Zach "Ichabod Fame" Knowles from Canada performs during the first round in the final of the Air Guitar World Championship in Oulu, Finland, 23 August 2024. (EPA)
Zach "Ichabod Fame" Knowles from Canada performs during the first round in the final of the Air Guitar World Championship in Oulu, Finland, 23 August 2024. (EPA)

They’re the most fervent musicians no one has ever heard.

Performers at this year's Air Guitar World Championships in Finland tuned up Friday at the Olympics of air guitar for the 27th time, featuring dedicated competitors like "Shred Lasso” and “Guitarantula.”

This year's challenge began Wednesday with Airientation in Oulu, a city nearly 540 kilometers (335 miles) north of Helsinki, and was headlined by a class open to veterans and new guitarists alike. The Dark Horses Qualifications followed on Thursday, culminating with the World Championships Final on Friday night with the crowning of Canada's Zachary “Ichabod Fame” Knowles as the 2024 Air Guitar World Champion.

It was a tough competition with former 2023 World Champion Nanami “Seven Seas” Nagura of Japan and 2022 winner Kirill “Guitarantula” Blumenkrants of France in second and third place respectively.

Contestants are judged on the performance of two songs in two separate rounds, each lasting 60 seconds. While passion is a must, a real pick or even a finger-picking style is optional. Props and costumes are allowed — but backup bands and real instruments are forbidden.

This year’s audience favorite was Mathilde “Clitoriff” Dollat from France with an intense show made all the more dramatic by the heavy rain that drenched the performer and audience alike.

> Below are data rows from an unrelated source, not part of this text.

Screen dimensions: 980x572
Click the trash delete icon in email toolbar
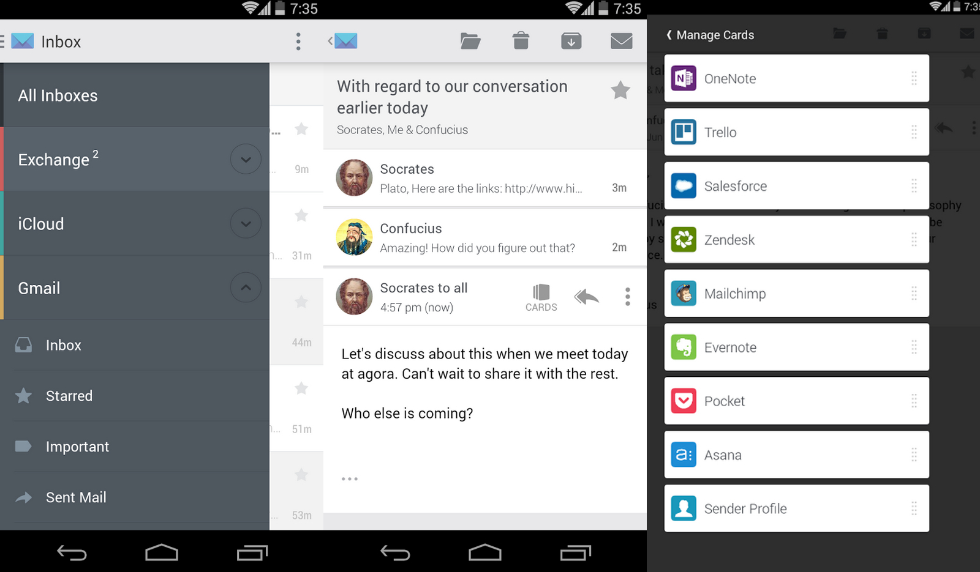pyautogui.click(x=521, y=41)
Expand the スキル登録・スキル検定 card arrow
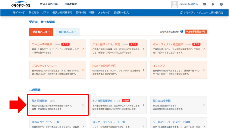 tap(143, 49)
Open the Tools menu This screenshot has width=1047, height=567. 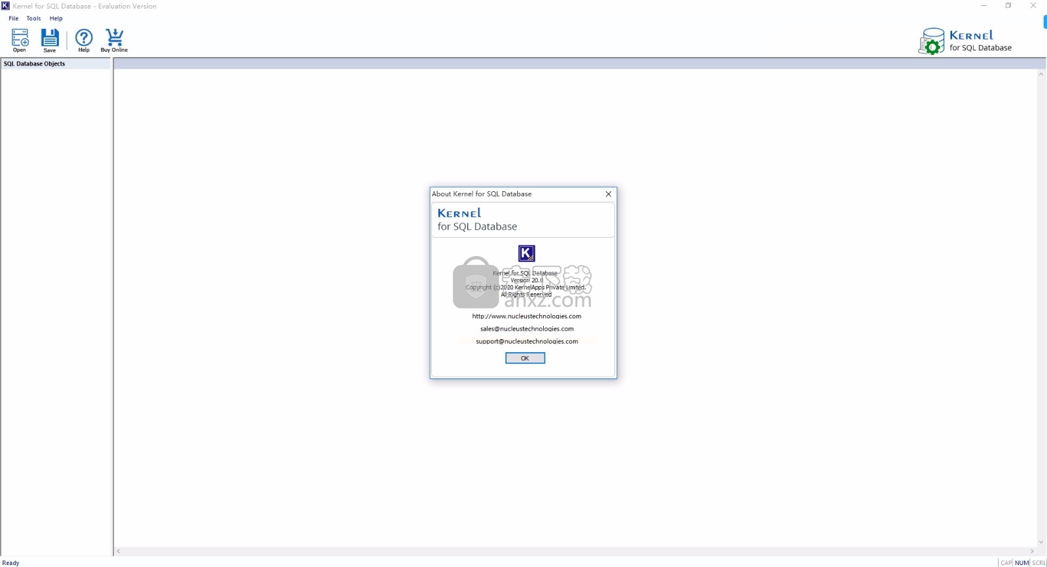33,18
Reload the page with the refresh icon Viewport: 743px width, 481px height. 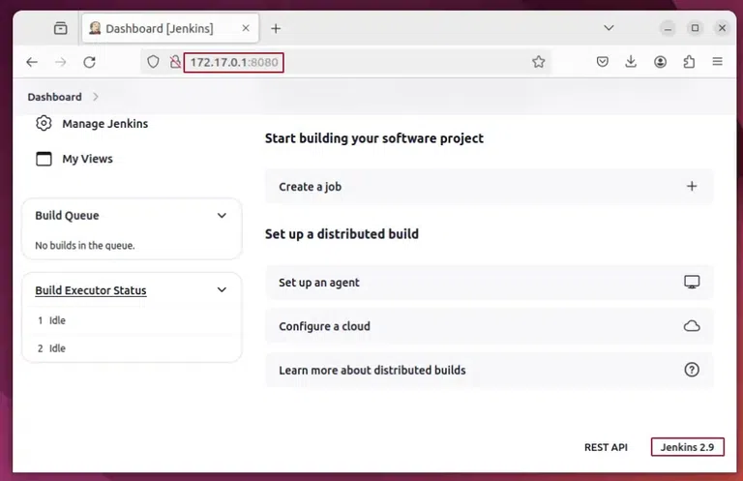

Nanami “Seven Seas” Nagura of Japan last year took home the title — her third, making her the winningest air guitarist in a competition that dates back to 1996. She's seeking a four-peat against nine dark horses as well as the national champions from the United States, Belgium, Canada, Germany, Ireland, Finland and France.

The jury had to consider a contestant's “originality, ability to be taken over by the music, stage presence, technical merit, artistic impression and airness” in deciding to award points on a 4.0 to 6.0 scale, according to the competition’s online rulebook. The contestant with the highest total cumulative score won.

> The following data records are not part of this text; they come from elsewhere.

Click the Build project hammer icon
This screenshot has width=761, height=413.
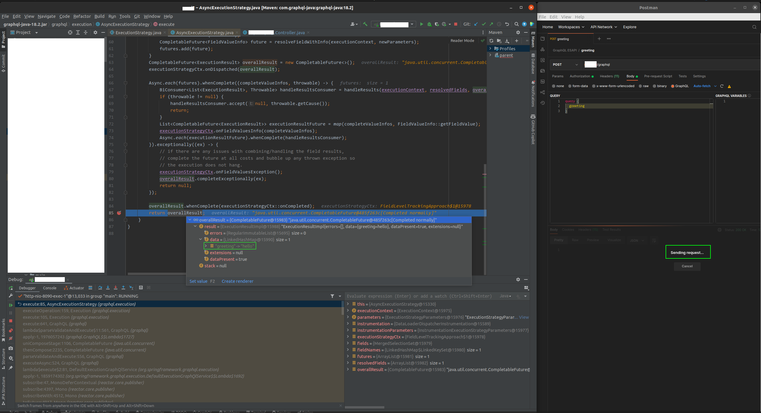click(x=365, y=24)
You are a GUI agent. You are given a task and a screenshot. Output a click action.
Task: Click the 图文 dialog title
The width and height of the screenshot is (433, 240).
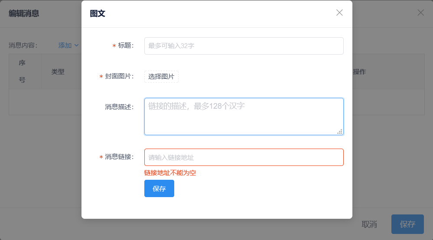point(98,13)
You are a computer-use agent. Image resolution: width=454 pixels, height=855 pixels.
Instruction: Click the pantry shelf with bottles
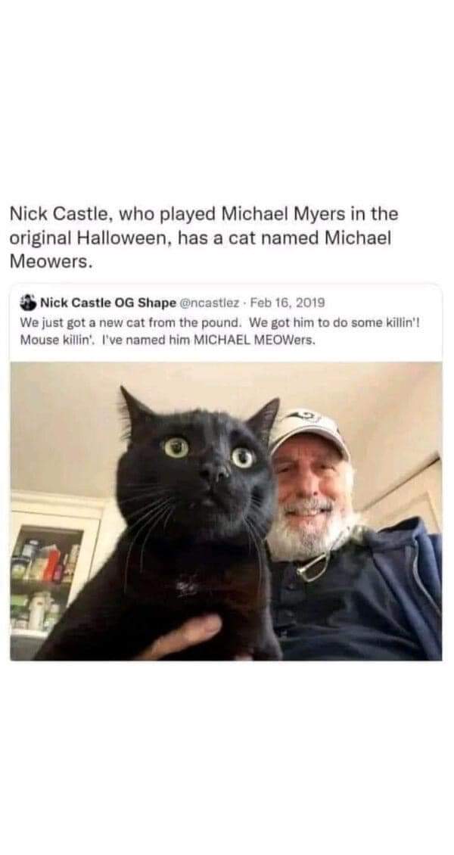pos(42,581)
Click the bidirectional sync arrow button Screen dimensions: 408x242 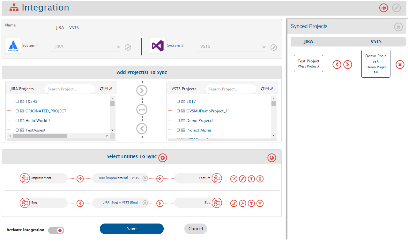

“Air guitar playing is not instrumental sports or arts, nor does it require any special venues or skills, so it is accessible to all,” according to the championships' website. “Air guitar can be grasped regardless of gender, age, ethnic background, and social status. Air guitar playing is equal.”

And don't fret — regardless of the winner, no one's air guitar gently weeps here. The contest organizers aim to promote world peace with their slogan, “MAKE AIR, NOT WAR.”

“According to the ideology of the competition, wars would end, climate change stop and all bad things disappear, if all the people in the world played the Air Guitar," according to their website. “This is why the whole universe is invited to play the Air Guitar for world peace at the end of the competition.”

So pick up your air guitar and play.